## YOUR INSTRUCTIONS
Your task is to copy the lines of the data below from the line holding "全て (13, 1302)" through the line holding "Climate and Energy (622, 2427)", inclusive, exactly and with nothing added.

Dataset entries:

###

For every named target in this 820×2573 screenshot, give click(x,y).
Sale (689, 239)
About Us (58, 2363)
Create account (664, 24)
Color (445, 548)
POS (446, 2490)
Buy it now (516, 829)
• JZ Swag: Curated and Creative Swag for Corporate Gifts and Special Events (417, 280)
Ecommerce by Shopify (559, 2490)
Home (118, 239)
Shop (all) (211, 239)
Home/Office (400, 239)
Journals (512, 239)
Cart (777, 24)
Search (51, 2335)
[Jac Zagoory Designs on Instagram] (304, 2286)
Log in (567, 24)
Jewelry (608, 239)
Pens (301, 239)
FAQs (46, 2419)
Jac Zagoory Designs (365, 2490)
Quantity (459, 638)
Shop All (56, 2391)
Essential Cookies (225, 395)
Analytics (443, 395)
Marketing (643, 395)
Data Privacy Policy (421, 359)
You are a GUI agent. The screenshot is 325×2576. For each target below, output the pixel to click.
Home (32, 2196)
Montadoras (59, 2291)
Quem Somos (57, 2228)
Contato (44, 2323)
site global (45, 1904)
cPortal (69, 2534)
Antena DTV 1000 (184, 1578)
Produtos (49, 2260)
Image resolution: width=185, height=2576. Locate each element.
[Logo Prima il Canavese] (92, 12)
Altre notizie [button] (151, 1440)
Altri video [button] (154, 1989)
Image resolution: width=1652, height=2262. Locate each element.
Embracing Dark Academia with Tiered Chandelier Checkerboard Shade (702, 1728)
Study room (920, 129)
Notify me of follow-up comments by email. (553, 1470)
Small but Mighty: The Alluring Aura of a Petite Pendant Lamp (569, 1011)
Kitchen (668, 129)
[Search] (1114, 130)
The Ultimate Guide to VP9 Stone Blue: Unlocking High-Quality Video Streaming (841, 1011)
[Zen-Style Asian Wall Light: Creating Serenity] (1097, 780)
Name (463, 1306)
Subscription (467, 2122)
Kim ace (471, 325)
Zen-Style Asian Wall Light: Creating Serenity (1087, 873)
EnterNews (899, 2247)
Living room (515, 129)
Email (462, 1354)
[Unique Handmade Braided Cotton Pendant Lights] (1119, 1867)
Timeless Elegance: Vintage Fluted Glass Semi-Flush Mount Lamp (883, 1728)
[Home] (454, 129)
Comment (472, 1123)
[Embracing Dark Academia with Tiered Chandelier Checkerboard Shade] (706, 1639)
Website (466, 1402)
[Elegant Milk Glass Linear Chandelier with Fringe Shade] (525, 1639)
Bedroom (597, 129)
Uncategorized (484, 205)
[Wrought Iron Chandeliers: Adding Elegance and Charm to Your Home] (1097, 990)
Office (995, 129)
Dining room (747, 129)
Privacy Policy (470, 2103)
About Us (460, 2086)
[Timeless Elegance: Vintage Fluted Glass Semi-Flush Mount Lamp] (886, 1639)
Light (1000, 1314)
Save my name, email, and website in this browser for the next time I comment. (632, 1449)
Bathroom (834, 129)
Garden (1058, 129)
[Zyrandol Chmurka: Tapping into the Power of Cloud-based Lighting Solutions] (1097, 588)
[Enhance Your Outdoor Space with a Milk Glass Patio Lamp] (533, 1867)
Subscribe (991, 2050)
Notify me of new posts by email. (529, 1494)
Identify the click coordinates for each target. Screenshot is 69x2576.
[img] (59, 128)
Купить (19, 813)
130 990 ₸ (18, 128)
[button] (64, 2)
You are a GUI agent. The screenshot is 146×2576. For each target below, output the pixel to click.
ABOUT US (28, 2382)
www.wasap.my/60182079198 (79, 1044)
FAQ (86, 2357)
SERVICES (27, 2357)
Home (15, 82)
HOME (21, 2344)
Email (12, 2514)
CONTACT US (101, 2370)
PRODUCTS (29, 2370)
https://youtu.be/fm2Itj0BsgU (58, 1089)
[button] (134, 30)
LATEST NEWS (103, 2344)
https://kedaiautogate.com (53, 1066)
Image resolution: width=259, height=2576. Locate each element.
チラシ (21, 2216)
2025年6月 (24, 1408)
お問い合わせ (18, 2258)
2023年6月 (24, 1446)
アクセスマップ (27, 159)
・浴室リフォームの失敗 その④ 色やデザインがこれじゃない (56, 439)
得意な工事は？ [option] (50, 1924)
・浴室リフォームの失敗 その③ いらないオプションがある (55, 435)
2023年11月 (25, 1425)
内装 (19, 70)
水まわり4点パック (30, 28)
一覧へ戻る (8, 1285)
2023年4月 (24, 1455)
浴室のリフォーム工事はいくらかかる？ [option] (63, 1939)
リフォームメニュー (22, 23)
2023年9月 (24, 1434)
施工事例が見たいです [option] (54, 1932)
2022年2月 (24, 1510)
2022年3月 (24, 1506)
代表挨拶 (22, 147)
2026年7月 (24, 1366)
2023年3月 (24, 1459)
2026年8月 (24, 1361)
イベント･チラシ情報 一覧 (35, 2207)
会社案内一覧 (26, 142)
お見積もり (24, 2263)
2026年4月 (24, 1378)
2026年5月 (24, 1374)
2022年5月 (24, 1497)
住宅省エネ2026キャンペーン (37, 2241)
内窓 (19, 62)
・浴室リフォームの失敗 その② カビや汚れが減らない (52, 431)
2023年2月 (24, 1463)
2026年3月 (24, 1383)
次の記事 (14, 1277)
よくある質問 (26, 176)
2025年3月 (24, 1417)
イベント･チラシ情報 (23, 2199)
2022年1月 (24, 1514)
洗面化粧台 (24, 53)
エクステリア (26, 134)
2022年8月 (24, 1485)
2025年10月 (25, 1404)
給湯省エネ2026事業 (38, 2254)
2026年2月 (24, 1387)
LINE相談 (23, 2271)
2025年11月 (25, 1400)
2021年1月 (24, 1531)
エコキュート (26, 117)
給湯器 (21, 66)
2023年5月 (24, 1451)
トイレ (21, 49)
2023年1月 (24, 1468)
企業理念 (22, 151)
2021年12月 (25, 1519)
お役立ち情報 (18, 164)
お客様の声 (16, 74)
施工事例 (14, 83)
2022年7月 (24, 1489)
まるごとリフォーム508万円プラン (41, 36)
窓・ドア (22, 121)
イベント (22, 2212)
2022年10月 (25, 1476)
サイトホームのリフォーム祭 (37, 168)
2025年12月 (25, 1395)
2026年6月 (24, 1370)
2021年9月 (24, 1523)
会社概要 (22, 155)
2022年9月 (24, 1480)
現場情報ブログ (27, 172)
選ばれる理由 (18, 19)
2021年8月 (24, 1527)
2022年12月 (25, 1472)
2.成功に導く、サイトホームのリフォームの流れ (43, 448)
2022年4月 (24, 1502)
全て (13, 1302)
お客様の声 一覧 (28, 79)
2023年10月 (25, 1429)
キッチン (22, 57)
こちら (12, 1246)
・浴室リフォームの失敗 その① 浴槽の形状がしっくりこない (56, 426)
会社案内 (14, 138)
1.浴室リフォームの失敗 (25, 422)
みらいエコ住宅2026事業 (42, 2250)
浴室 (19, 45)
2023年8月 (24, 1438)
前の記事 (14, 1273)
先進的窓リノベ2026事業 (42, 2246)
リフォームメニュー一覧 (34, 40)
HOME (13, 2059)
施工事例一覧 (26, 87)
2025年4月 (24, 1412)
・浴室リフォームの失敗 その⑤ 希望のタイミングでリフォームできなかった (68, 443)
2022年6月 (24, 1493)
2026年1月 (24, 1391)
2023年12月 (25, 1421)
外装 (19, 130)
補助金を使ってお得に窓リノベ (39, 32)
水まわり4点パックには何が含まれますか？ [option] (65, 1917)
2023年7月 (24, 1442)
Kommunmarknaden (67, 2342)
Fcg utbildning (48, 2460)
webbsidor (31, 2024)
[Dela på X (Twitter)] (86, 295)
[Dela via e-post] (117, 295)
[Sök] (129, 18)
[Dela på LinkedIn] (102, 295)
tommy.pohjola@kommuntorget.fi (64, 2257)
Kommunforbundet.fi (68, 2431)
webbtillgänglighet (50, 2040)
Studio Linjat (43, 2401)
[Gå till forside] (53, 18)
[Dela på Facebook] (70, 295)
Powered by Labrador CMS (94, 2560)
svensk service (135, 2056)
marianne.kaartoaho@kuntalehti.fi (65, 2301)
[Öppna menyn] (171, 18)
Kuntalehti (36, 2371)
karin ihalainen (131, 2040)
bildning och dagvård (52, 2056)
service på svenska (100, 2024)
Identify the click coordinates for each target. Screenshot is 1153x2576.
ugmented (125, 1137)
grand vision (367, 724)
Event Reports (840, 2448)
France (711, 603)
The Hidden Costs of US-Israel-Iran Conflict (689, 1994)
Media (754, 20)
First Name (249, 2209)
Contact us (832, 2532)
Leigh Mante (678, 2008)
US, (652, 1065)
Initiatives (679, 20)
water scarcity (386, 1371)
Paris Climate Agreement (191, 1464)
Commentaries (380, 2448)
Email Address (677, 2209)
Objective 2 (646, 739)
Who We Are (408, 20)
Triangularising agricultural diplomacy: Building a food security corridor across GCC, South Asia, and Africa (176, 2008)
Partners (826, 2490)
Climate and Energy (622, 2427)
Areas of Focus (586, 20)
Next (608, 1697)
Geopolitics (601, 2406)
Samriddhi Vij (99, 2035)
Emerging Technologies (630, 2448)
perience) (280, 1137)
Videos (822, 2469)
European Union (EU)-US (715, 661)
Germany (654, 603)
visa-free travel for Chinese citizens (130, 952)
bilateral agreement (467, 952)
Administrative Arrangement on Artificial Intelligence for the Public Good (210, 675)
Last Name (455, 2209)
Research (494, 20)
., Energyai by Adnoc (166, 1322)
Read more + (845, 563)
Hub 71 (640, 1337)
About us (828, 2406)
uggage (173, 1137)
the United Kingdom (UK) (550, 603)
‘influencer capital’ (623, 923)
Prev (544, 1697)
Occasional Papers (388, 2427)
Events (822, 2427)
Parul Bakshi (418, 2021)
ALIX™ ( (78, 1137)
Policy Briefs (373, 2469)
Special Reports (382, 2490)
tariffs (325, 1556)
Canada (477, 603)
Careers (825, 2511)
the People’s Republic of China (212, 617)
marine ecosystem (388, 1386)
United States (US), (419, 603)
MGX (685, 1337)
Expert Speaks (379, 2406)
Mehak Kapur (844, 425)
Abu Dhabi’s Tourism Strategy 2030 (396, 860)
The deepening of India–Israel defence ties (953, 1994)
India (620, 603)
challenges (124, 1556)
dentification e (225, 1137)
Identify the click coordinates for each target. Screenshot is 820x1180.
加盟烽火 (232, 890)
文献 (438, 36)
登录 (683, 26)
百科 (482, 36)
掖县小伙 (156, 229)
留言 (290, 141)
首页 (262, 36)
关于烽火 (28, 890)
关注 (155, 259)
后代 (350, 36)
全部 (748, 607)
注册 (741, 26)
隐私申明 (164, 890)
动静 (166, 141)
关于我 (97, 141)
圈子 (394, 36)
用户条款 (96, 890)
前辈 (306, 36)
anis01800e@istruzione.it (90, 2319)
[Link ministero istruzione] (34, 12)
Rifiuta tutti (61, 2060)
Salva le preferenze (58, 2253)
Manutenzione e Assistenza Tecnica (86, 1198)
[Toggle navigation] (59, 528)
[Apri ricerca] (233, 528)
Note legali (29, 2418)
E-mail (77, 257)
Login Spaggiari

###

## RESPONSE TO THIS TASK
全て (13, 1302)
お客様の声 一覧 (28, 79)
2023年10月 (25, 1429)
キッチン (22, 57)
こちら (12, 1246)
・浴室リフォームの失敗 その① 浴槽の形状がしっくりこない (56, 426)
会社案内 (14, 138)
1.浴室リフォームの失敗 (25, 422)
みらいエコ住宅2026事業 (42, 2250)
浴室 (19, 45)
2023年8月 (24, 1438)
前の記事 (14, 1273)
先進的窓リノベ2026事業 (42, 2246)
リフォームメニュー一覧 (34, 40)
HOME (13, 2059)
施工事例一覧 (26, 87)
2025年4月 (24, 1412)
・浴室リフォームの失敗 その⑤ 希望のタイミングでリフォームできなかった (68, 443)
2022年6月 (24, 1493)
2026年1月 (24, 1391)
2023年12月 (25, 1421)
外装 (19, 130)
補助金を使ってお得に窓リノベ (39, 32)
水まわり4点パックには何が含まれますか？ [option] (65, 1917)
2023年7月 (24, 1442)
Kommunmarknaden (67, 2342)
Fcg utbildning (48, 2460)
webbsidor (31, 2024)
[Dela på X (Twitter)] (86, 295)
[Dela via e-post] (117, 295)
[Sök] (129, 18)
[Dela på LinkedIn] (102, 295)
tommy.pohjola@kommuntorget.fi (64, 2257)
Kommunforbundet.fi (68, 2431)
webbtillgänglighet (50, 2040)
Studio Linjat (43, 2401)
[Gå till forside] (53, 18)
[Dela på Facebook] (70, 295)
Powered by Labrador CMS (94, 2560)
svensk service (135, 2056)
marianne.kaartoaho@kuntalehti.fi (65, 2301)
[Öppna menyn] (171, 18)
Kuntalehti (36, 2371)
karin ihalainen (131, 2040)
bildning och dagvård (52, 2056)
service på svenska (100, 2024)
Identify the click coordinates for each target. Screenshot is 1153x2576.
ugmented (125, 1137)
grand vision (367, 724)
Event Reports (840, 2448)
France (711, 603)
The Hidden Costs of US-Israel-Iran Conflict (689, 1994)
Media (754, 20)
First Name (249, 2209)
Contact us (832, 2532)
Leigh Mante (678, 2008)
US, (652, 1065)
Initiatives (679, 20)
water scarcity (386, 1371)
Paris Climate Agreement (191, 1464)
Commentaries (380, 2448)
Email Address (677, 2209)
Objective 2 (646, 739)
Who We Are (408, 20)
Triangularising agricultural diplomacy: Building a food security corridor across GCC, South Asia, and Africa (176, 2008)
Partners (826, 2490)
Climate and Energy (622, 2427)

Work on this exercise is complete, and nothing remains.